[Dataset entries]
*** Block opens ***

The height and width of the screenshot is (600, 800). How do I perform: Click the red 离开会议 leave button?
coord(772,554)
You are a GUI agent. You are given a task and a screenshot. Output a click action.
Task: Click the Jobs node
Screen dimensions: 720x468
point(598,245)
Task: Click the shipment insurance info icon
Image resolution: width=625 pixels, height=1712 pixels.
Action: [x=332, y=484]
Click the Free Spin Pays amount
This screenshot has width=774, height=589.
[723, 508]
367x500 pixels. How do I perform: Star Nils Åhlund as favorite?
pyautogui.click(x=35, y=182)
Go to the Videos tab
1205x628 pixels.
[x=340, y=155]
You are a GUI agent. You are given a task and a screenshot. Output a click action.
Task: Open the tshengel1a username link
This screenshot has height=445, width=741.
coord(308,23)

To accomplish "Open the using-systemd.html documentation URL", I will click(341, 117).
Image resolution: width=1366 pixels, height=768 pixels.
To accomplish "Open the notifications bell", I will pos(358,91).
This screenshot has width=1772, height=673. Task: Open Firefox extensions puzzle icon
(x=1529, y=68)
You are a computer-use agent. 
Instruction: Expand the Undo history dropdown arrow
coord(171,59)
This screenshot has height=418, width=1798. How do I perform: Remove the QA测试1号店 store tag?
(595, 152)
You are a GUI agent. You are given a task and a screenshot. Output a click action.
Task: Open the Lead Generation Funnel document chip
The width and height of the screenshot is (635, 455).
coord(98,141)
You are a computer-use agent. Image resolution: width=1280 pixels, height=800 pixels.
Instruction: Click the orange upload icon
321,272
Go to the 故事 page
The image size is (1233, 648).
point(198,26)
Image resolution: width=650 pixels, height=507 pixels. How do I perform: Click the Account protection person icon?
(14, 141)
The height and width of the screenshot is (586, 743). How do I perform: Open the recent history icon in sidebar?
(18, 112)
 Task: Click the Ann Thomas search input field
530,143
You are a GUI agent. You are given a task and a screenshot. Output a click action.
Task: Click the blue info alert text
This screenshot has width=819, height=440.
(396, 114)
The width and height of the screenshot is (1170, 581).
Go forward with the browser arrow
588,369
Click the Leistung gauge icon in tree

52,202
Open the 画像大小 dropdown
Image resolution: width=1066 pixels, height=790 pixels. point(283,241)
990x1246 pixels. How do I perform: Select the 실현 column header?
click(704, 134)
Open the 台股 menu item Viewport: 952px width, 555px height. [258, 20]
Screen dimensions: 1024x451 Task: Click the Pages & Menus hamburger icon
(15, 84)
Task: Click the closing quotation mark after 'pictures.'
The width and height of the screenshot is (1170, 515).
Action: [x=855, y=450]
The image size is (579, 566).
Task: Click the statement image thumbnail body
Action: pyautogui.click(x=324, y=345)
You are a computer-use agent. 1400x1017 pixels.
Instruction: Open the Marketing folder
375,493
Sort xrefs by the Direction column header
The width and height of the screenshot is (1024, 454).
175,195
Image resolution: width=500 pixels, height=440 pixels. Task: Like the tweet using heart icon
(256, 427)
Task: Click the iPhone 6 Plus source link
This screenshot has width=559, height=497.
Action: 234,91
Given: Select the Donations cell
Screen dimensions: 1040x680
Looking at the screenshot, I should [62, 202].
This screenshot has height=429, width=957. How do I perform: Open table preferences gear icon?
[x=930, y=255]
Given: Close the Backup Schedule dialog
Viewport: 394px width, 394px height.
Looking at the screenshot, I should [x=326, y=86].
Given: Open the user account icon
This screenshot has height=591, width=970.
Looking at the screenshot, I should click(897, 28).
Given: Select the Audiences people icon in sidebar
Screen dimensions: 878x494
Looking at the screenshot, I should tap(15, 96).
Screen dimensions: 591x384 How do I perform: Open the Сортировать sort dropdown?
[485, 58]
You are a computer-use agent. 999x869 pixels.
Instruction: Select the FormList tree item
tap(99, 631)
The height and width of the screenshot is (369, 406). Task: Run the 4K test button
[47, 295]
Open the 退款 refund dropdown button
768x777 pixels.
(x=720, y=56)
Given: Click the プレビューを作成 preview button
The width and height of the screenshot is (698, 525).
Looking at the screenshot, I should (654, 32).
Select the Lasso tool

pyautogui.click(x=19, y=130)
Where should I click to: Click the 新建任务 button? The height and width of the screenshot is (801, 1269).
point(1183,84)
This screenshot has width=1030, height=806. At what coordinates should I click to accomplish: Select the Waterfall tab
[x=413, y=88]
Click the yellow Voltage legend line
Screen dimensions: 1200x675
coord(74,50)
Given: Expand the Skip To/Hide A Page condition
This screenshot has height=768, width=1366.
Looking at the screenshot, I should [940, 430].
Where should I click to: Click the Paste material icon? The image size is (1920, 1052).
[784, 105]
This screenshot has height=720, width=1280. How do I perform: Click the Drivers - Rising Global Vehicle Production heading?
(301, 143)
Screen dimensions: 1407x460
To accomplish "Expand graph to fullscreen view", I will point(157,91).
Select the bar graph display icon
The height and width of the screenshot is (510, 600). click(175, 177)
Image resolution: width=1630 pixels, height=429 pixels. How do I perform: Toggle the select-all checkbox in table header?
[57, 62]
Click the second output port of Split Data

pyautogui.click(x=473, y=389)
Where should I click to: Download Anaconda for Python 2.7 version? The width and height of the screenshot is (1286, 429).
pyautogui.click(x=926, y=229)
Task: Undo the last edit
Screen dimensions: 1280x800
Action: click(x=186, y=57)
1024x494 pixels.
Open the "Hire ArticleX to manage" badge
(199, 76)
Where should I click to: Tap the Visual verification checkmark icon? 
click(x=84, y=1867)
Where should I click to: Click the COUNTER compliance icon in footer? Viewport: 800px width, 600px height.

*** Block closes ***

• [REQUIRED WORK]
Some lines above may hold the word "computer"; say how many do, giving nothing besides the number.

• [ANSWER TO THE EXERCISE]
4